Tengo un par de días sin niños. Sin gritos. Sin regaños. Sin ruido. Me paso sola con mis libros y mis podcasts y mis proyectos. No puedo decir que me la pase mal. Es más, me ha servido para escarbar mi centro de donde estaba engavetado debajo de los juguetes. Me gusta estar sola. Me gusta estar en silencio.
Hasta que viene mi marido y me salen todas las palabras que no he dicho en el día como agua de una presa rota. Nada trascendental, lo realmente importante ya probablemente lo dije por Telegramm. Es todo ese nudo de ideas y emociones que se juntan en un día normal.
Cuando uno tiene costumbre de estar acompañado, se vuelve de todos los días eso de exprimirse la cuota de palabras que se supone que tiene uno al día.
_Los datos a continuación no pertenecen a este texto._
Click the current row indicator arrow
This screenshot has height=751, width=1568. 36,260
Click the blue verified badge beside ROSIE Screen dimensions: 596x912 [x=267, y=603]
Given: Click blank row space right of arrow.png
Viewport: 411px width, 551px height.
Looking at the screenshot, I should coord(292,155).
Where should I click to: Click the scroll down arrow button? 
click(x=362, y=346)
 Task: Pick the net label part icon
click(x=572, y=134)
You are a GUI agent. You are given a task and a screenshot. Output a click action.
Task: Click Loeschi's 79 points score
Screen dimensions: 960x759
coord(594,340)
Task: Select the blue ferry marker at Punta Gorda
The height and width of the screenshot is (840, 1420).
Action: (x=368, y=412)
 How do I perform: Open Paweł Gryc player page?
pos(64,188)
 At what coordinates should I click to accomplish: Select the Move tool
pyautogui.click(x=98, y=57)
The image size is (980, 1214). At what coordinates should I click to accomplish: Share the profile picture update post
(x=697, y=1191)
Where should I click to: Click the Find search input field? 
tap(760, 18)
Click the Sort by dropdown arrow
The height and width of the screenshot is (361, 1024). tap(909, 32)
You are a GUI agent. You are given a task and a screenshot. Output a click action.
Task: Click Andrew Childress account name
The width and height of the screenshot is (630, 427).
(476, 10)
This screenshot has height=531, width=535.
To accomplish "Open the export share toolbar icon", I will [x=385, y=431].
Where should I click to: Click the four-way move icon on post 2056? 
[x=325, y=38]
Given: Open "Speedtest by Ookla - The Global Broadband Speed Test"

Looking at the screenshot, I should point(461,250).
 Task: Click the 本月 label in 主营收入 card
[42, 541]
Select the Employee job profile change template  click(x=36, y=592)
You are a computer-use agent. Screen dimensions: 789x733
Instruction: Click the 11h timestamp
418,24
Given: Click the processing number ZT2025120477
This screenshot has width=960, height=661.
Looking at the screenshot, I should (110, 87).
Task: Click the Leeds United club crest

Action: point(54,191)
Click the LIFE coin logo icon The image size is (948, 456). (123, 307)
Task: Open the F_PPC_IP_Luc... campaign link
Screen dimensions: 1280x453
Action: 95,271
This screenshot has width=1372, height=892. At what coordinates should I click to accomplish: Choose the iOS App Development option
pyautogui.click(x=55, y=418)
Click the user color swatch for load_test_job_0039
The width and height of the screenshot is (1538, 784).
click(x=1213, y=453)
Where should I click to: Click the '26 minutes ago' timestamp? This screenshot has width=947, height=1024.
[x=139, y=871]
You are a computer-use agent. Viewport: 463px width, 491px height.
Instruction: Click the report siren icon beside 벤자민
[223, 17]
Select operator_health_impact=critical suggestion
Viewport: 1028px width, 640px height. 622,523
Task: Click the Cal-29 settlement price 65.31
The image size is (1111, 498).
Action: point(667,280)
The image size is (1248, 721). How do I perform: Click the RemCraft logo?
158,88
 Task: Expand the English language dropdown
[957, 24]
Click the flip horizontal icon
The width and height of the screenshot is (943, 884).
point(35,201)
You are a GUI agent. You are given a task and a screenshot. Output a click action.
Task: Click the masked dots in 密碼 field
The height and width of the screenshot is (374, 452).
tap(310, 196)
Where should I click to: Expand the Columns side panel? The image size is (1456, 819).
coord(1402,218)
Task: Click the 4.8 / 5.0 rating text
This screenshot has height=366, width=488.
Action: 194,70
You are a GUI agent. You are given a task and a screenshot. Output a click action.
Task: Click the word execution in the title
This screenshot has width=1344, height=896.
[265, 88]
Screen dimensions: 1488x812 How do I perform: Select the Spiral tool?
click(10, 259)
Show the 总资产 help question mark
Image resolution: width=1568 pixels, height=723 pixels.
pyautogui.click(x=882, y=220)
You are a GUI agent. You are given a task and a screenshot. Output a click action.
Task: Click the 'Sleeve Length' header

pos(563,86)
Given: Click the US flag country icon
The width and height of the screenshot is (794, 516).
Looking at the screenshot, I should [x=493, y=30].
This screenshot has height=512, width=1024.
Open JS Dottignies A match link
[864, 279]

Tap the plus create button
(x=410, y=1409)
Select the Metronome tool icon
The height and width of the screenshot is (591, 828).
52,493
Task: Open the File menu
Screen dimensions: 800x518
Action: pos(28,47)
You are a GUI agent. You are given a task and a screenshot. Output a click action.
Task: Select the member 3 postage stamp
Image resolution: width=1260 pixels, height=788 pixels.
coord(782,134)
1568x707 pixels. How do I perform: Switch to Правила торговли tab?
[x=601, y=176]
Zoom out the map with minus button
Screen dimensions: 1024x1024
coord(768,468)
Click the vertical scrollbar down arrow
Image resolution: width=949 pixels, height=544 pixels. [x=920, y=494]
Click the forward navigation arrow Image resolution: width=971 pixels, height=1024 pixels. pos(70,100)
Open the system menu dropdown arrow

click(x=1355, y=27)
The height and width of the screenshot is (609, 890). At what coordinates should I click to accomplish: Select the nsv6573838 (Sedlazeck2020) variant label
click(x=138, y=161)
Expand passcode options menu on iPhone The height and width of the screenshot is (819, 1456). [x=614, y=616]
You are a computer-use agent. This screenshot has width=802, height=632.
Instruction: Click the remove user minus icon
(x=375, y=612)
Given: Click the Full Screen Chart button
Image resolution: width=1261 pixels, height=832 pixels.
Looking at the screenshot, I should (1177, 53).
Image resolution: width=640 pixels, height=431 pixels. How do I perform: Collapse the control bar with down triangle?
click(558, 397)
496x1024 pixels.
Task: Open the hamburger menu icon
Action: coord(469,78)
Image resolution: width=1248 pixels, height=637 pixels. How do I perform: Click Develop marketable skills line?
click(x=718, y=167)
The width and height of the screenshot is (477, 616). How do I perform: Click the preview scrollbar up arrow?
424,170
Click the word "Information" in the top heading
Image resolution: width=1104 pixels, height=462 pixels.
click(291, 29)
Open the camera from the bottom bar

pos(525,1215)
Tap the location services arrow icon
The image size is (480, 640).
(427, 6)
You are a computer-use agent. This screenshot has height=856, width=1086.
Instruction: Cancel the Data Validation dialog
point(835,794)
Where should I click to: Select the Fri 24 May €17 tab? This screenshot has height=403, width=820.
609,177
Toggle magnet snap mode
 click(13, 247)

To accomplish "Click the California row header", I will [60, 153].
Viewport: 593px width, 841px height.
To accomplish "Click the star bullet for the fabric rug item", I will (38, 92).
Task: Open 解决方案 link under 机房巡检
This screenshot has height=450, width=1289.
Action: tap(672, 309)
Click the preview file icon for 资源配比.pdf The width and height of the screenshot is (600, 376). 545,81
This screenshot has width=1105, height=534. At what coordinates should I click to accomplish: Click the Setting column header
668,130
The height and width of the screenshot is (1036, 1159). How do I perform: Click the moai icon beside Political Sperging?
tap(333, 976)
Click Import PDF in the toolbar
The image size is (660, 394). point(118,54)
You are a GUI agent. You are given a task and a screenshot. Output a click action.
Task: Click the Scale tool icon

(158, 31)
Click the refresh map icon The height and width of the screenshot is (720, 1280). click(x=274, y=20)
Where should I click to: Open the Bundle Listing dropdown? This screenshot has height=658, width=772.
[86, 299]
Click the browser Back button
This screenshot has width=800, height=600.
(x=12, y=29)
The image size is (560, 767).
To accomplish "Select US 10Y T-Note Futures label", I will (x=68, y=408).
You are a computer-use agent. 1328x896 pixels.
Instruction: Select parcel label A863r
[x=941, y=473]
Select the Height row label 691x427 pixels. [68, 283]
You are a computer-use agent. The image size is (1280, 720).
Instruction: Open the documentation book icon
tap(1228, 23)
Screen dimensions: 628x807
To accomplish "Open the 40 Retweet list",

Es lo que nos hace crecer con las personas con las que vivimos. El punto de compartir un espacio físico con alguien es que lo conozcamos a diario. No sirve la cosa si me tengo que sentar con uno de mis peques y averiguar qué ha estado pasando en su cabeza y en su corazón los últimos seis meses. O que lo sepa por dónde está el camino emocional de mi marido. Tampoco funciona no expresar cómo me siento.
El chiste de vivir es que cambiamos. La función de tener pareja y familia es conocer ese cambio y adaptarnos todos.
Y el resultado de pasar sola todo el día es marear al pobre hombre cuando viene a la casa.